After it was revealed that the National University of Asunción was paying professorial salaries to a secretary and her family members, students organized massive protests leading to the dismissal of top-ranking officials there. Similar scandals are being uncovered in various public agencies, where many people had been receiving pay for work they never performed.

The momentum for transparency in government has been building for more than a decade in this country, which consistently ranks among the most corrupt in the world. In 2006, the Inter-American Court on Human Rights held that access to information is a fundamental component of the right to freedom of expression. In 2013, the Paraguayan Supreme Court issued a similar ruling. And that same year, after legislators voted against impeaching a congressman accused of using public funds to pay his nanny, angry citizens protested by banning their representatives from private businesses, including restaurants and hair salons.

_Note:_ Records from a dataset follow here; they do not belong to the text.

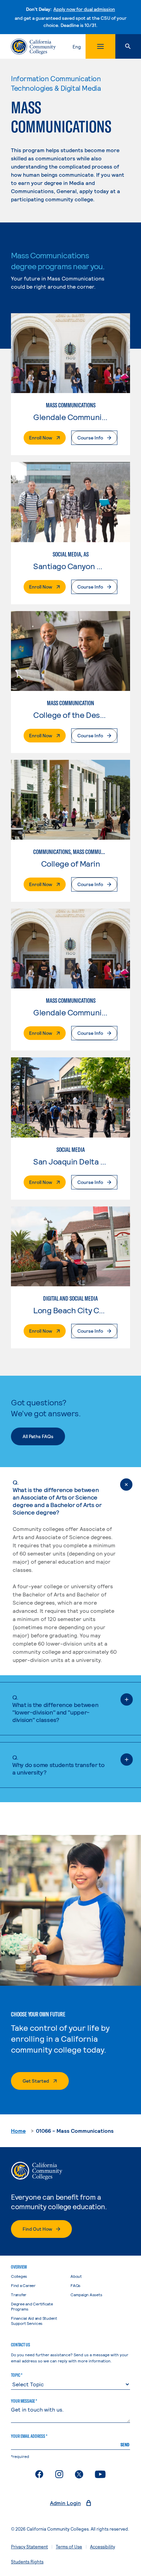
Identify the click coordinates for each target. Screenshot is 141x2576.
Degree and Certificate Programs (32, 2306)
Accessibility (102, 2546)
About (76, 2276)
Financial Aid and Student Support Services (34, 2321)
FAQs (75, 2285)
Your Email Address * (29, 2436)
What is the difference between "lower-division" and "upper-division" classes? (55, 1708)
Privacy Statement (29, 2546)
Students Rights (27, 2561)
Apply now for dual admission (84, 9)
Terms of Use (69, 2546)
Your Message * (24, 2401)
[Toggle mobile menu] (100, 46)
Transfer (18, 2294)
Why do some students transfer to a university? (58, 1764)
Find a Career (23, 2285)
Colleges (19, 2276)
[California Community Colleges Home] (33, 46)
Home (18, 2130)
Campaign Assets (86, 2294)
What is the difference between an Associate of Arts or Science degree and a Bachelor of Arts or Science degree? (57, 1497)
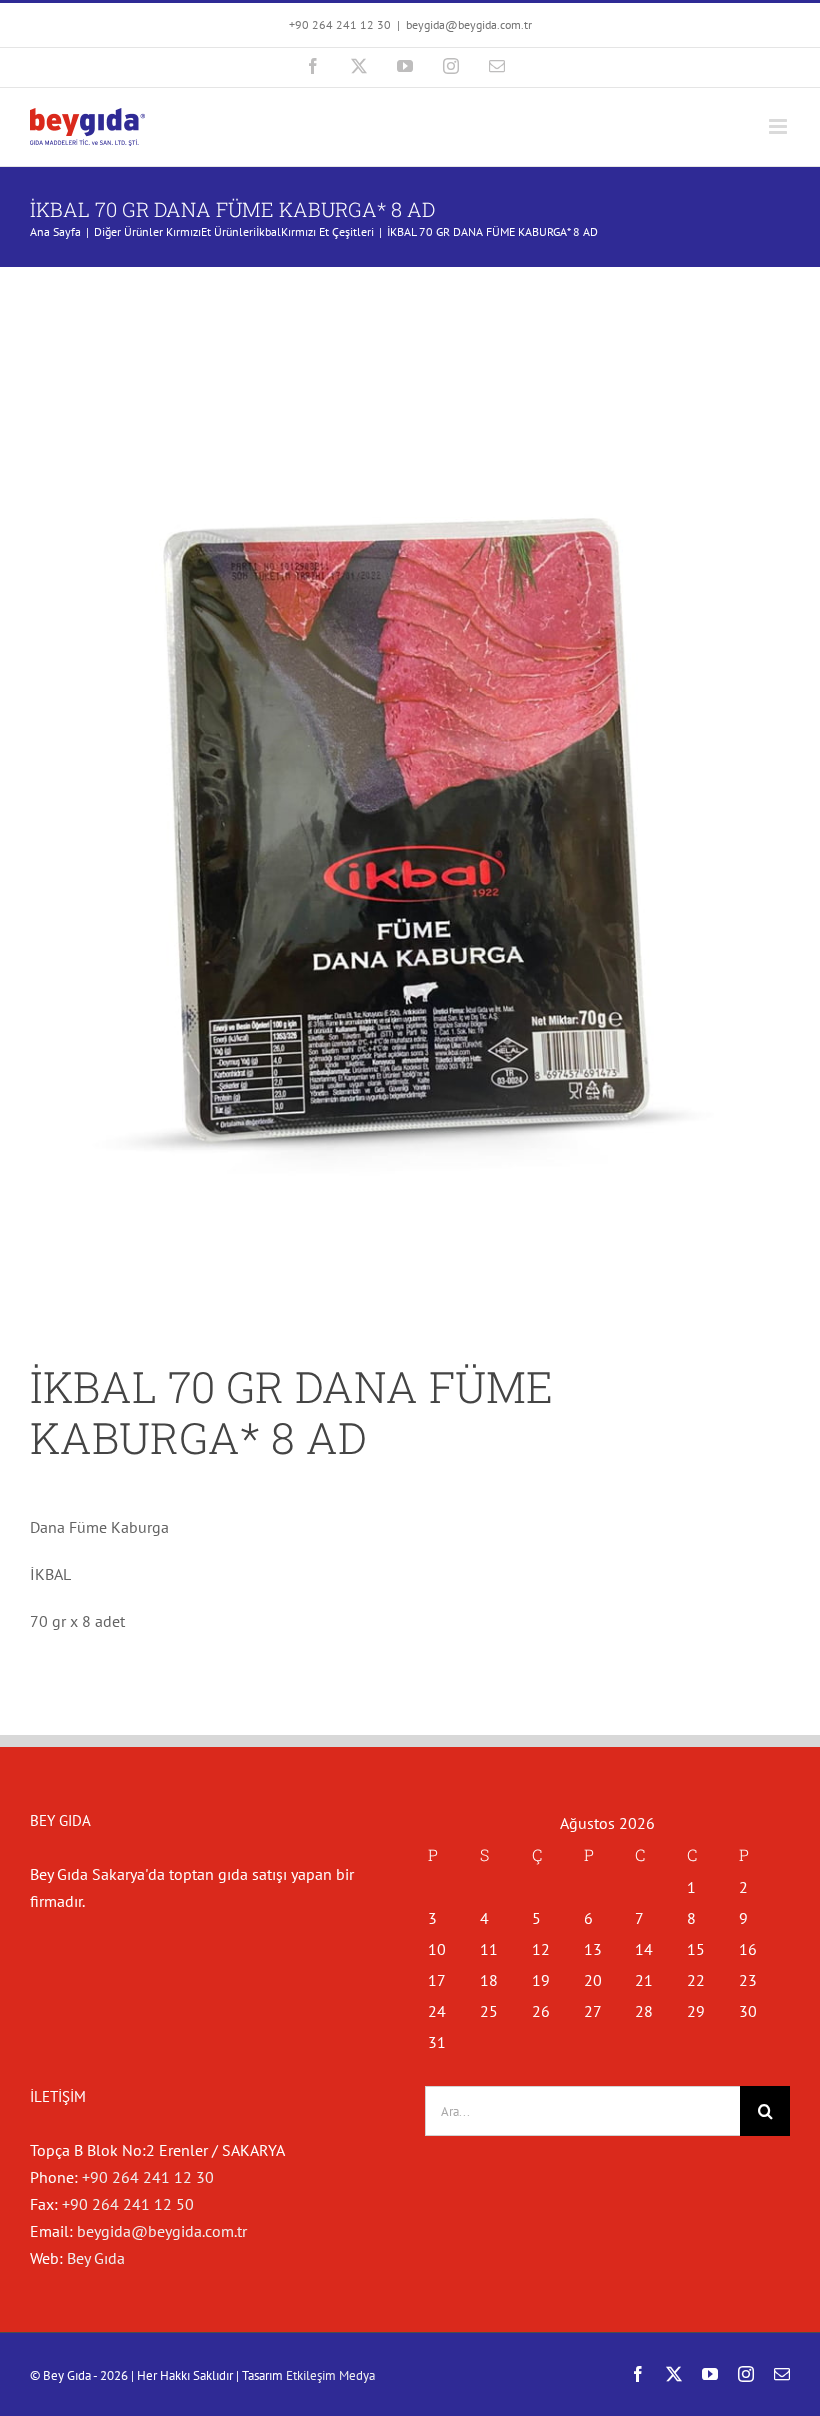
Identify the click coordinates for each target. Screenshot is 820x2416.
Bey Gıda (96, 2258)
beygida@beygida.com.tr (469, 24)
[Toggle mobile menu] (779, 126)
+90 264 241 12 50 (128, 2204)
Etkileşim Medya (330, 2375)
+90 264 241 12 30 (148, 2177)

The Access to Public Information Law, first passed in 2014, is the result of persistent efforts by national civil society organizations with the support of the Regional Alliance for Free Expression and Information (Alianza Regional por la Libre Expresión e Información), Latin America’s leading coalition of freedom of expression and information groups. The Institute of Law and Environmental Economy (Instituto de Derecho y Economía Ambiental), a Paraguayan organization that supports sustainable development and human rights, is a member of the Regional Alliance and worked closely with the Paraguayan government to implement the law.

Using the One-Stop Access to Public Information Portal (Portal Unificado de Acceso a la Información Pública) created under the law, Paraguayans can search for information about their government, including updated lists of public officials with detailed descriptions of salaries and responsibilities. More than 600 requests have been made via the portal, and refusals to provide information have been successfully appealed in court. Indictments and pretrial detention orders based on newly discovered corruption are pending.

But access to information doesn’t just uncover corruption. It also has the potential to improve people’s quality of life. The Information Portal makes it possible to publish a substantial volume of data that individuals may find useful, including instantly updated lists of medications provided by state institutions, the availability of intensive care beds, and the rankings and building conditions of schools.

The challenge that lies ahead will be to strengthen the governmental institutions that take responsibility for guaranteeing access to information. Currently, a department within the Ministry of Justice performs this task, with huge doses of mysticism but with little resources. That is unstainable in the long term. Sufficient investment will be needed to keep the Information Portal—and the institutions that are behind it—running.

Nevertheless, all signs point toward the law’s continued success. Many candidates in the recent municipal elections made transparency pledges during their campaigns, and the theme featured prominently in President Horacio Cartes’s final address of 2015. In her inaugural speech in February, the country’s new Chief Justice Alicia Pucheta—who will no doubt issue rulings in cases dealing with the law—noted the responsibility of the entire justice system to “uphold the mandates of transparency in our lives.”

Such public commitments are a good thing, and necessary, too. Paraguayans are not likely to give up a right they have embraced so enthusiastically. 

Instituto de Derecho y Economía Ambiental is a grantee of the Open Society Foundations.